Patricia Earnhardt (above right with display of UnCounted DVDs) introduced the film, noting that the Clarksville screening was only the second time this film has been shown in the state of Tennessee, though it has been screened in 39 other states and several other countries since its worldwide premiere in Nashville in November at the Belcourt Theater. That premiere played to a standing room only crowd, just as last night’s screening played to a full house. At both events, the film generated heavy comments and considerable questions in the post-film debate. Earnhardt also noted the absence of interest by mainstream media in this film, noting that Clarksville Online was the only media to cover the world premiere of Uncounted in Nashville.
For a state that tipped the scales on women’s suffrage and was pivotal in civil rights, Tennessee stands “eighth from bottom” on a list of states when it comes to election integrity, Ellis (at right) said. “[Election officials] say it is too late to change how we vote in this state. It is not. If Maryland can do it in seven weeks, we can too.”
Ellis noted that pivotal votes on the voting process are coming up on December 18 and urged this audience to contact their legislators and election commissioners to demand verifiable voting. Ellis is also creating a lending library of UnCounted DVDs that will be available at no cost to groups who want to screen this film.
Friday’s event was hosted by the Unitarian fellowship and sponsored by the FreeThinkers for Peace and Civil Liberties and Clarksville Online.
FreeThinkers founder Debbie Boen was “excited” over the turnout, voicing satisfaction that so many people are interested in the voting process and concerned about issues of voting and electronic machines. “This kind of turnout just fuels us, recharges us and makes us want to do more.”
Boen (at left) brought her sculpture, Bob, to the event, attaching a “trust me” sign about voting to this figure, which has been displayed in numerous art venues throughout Clarksville.

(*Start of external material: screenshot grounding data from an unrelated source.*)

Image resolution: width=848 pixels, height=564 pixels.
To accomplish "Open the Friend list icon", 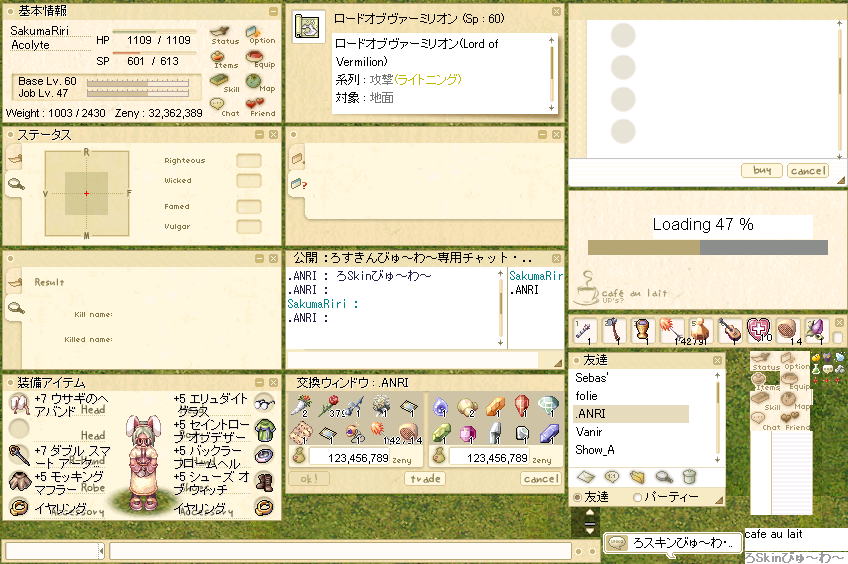I will pos(261,108).
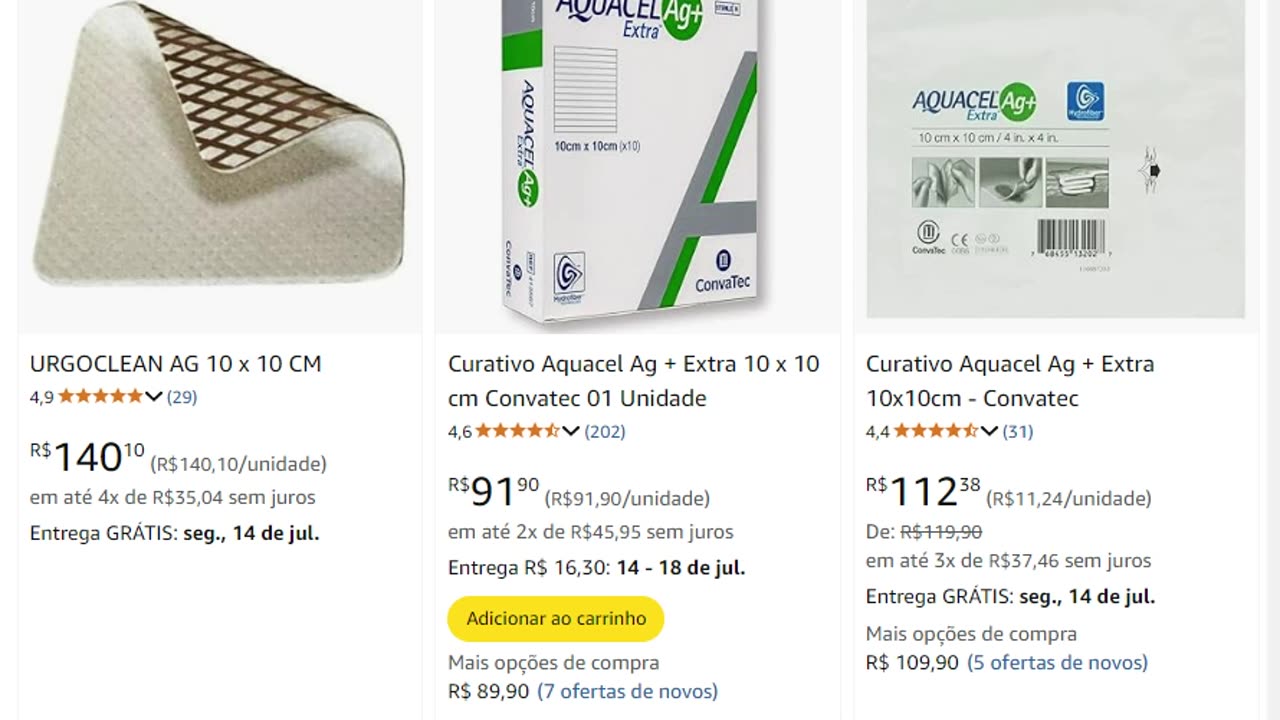Expand the 4,4 star rating popover chevron

(x=989, y=432)
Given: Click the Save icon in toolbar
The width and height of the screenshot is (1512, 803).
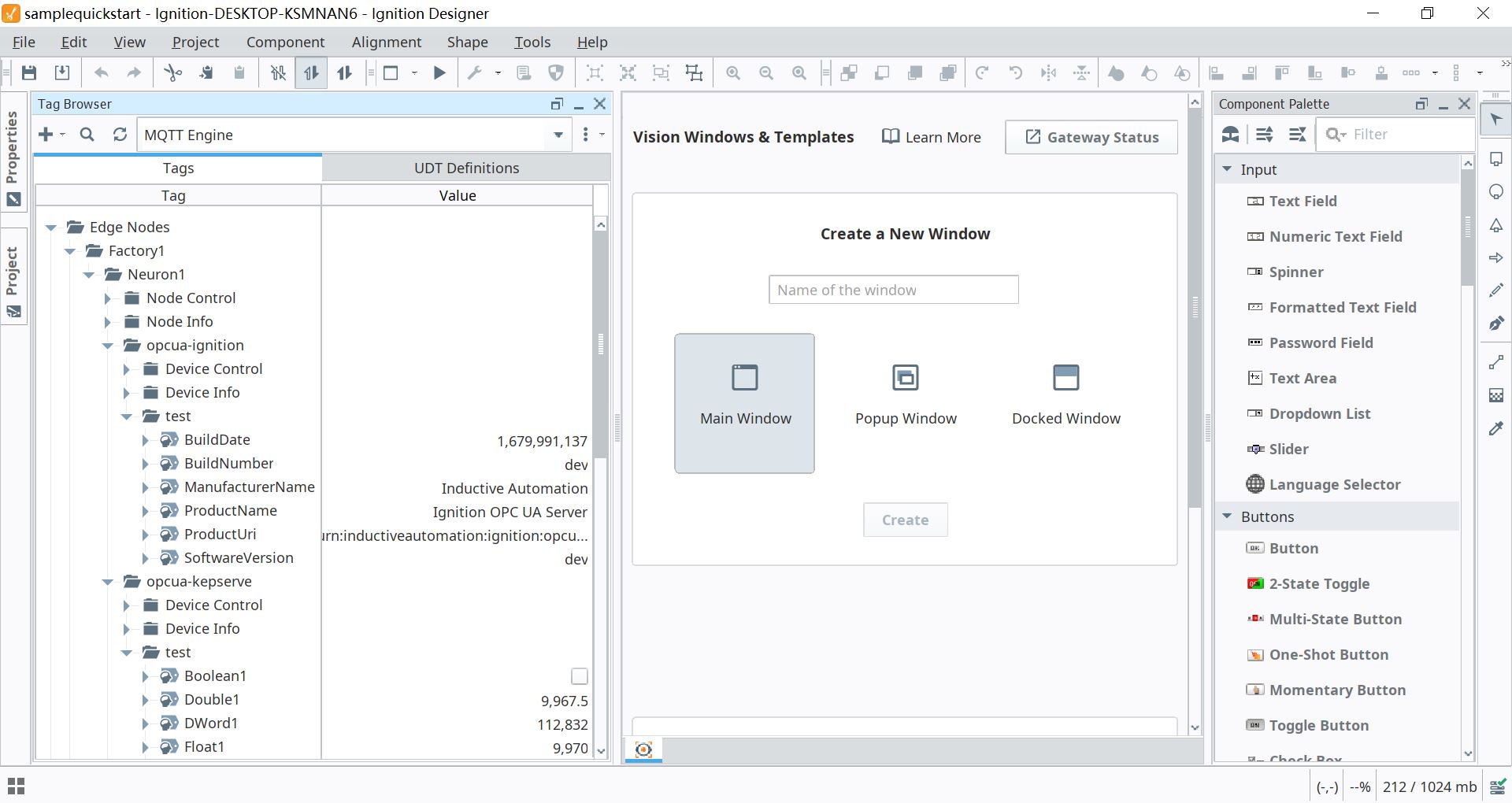Looking at the screenshot, I should click(x=29, y=73).
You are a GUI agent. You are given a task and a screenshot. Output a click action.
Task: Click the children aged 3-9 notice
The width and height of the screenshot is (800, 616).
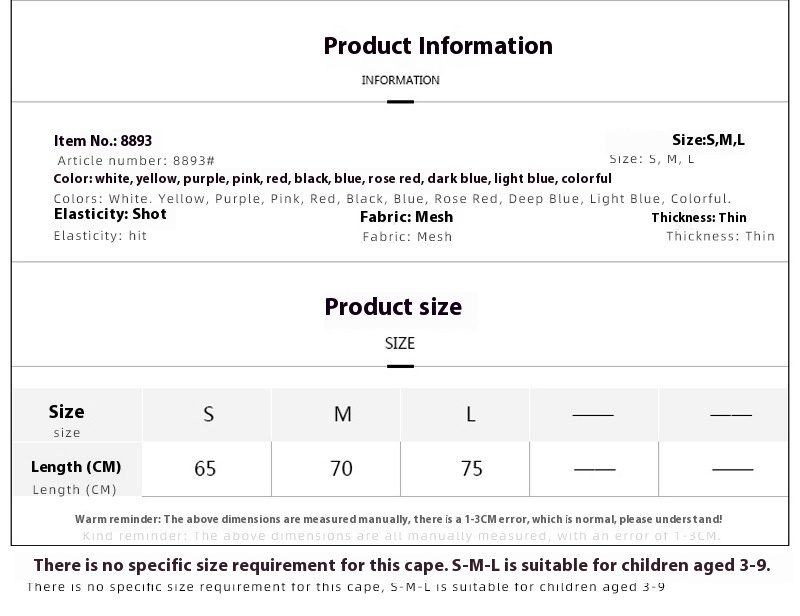[402, 565]
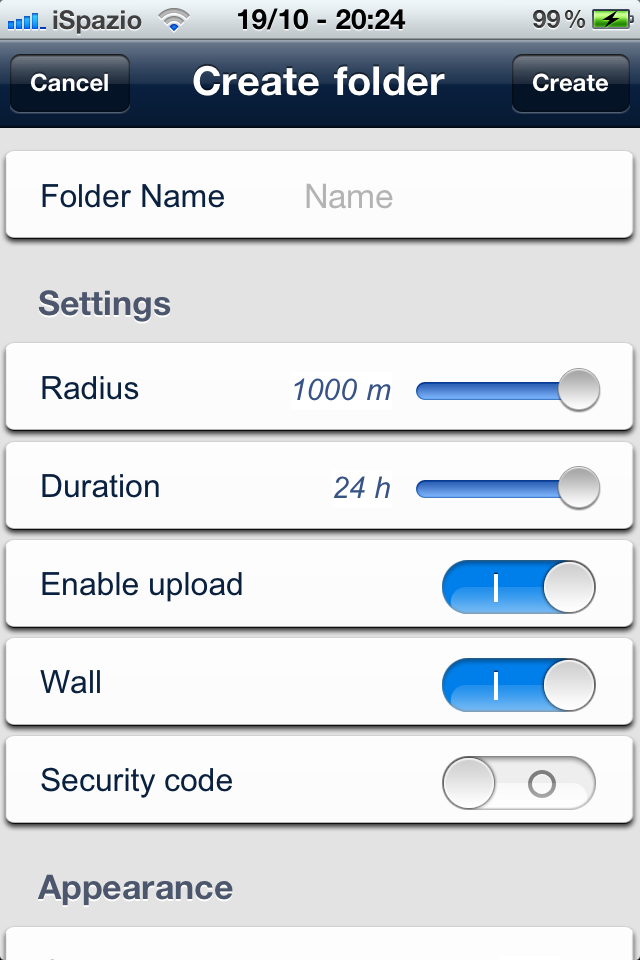Tap the Settings section header

[x=105, y=304]
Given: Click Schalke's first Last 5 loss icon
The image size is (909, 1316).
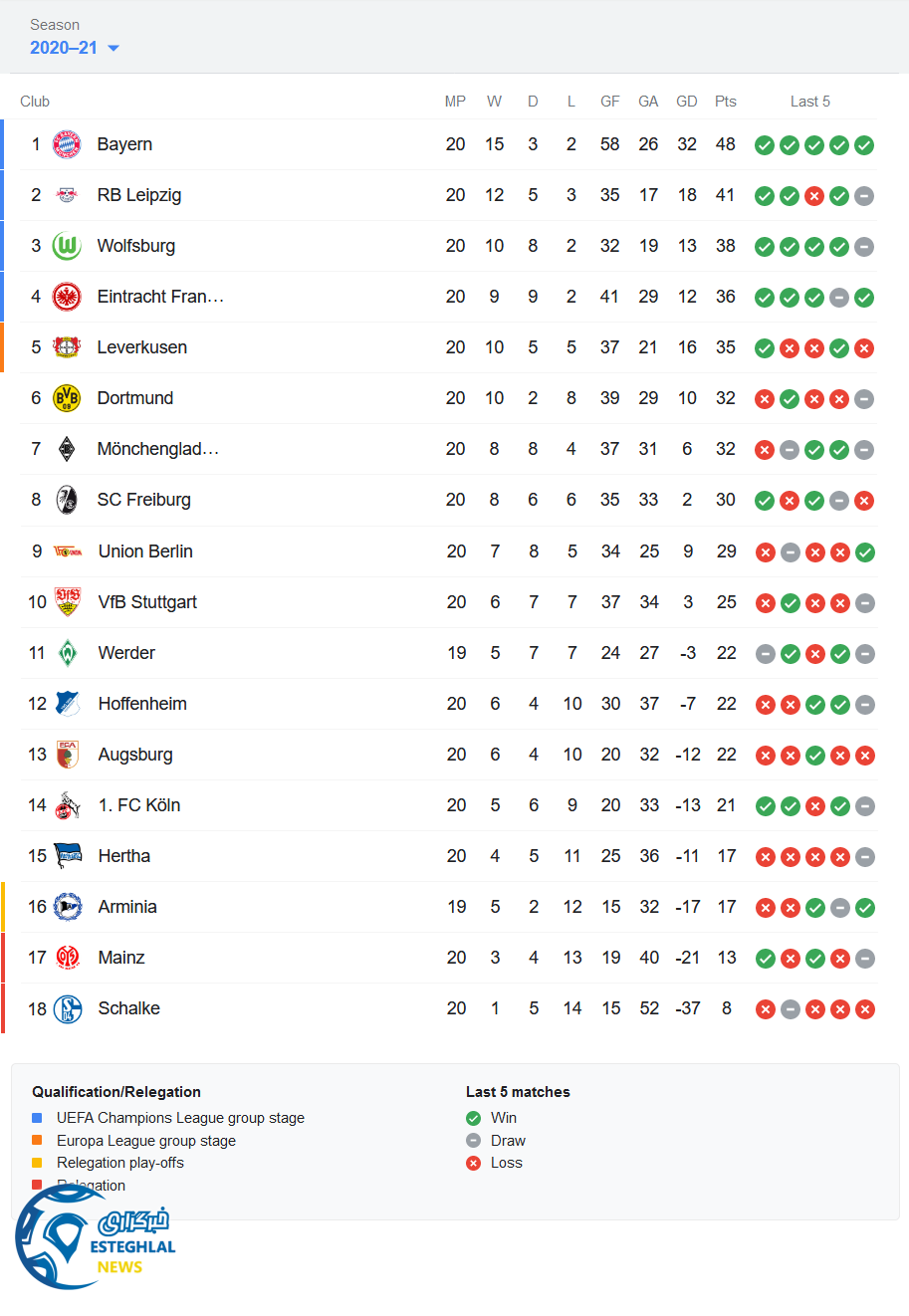Looking at the screenshot, I should point(766,1009).
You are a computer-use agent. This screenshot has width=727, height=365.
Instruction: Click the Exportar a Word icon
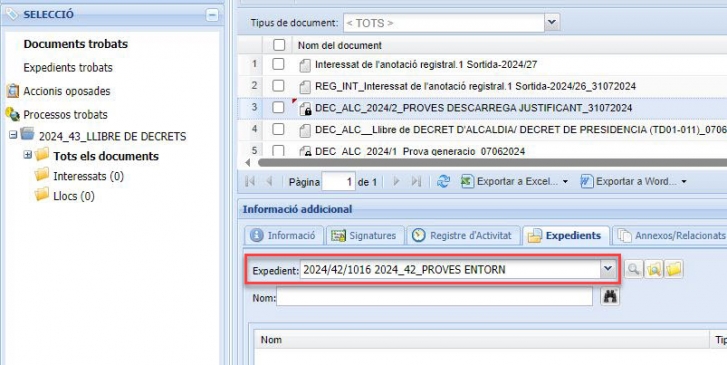587,181

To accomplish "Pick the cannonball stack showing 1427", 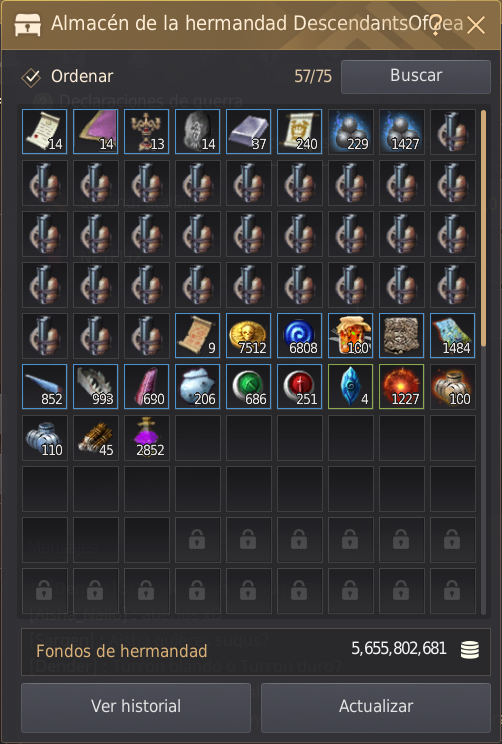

Clarksville Online Publisher Bill Larson, equally pleased with the success of the program, said that Clarksville sponsorship of this event, which was offered admission-free as a community service by all sponsoring groups, is just the first of a number of community programs Larson would endorse in the coming year. “This is part of what we give back to the community.”
Ellis wrapped up the event with recommended contacts and suggested actions for those interested in voicing their opinion about electronic voting.
Ellis urged anyone who wants to know more or wants to communicate with legislators on the issue to email him ( " ymailto="mailto:firstname.lastname@example.org" rel="nofollow" target="_blank" > ) for an action packet and/or visit the web-site: www.votesafetn.org . More information is also available at " ymailto="mailto:email@example.com" rel="nofollow" target="_blank" >.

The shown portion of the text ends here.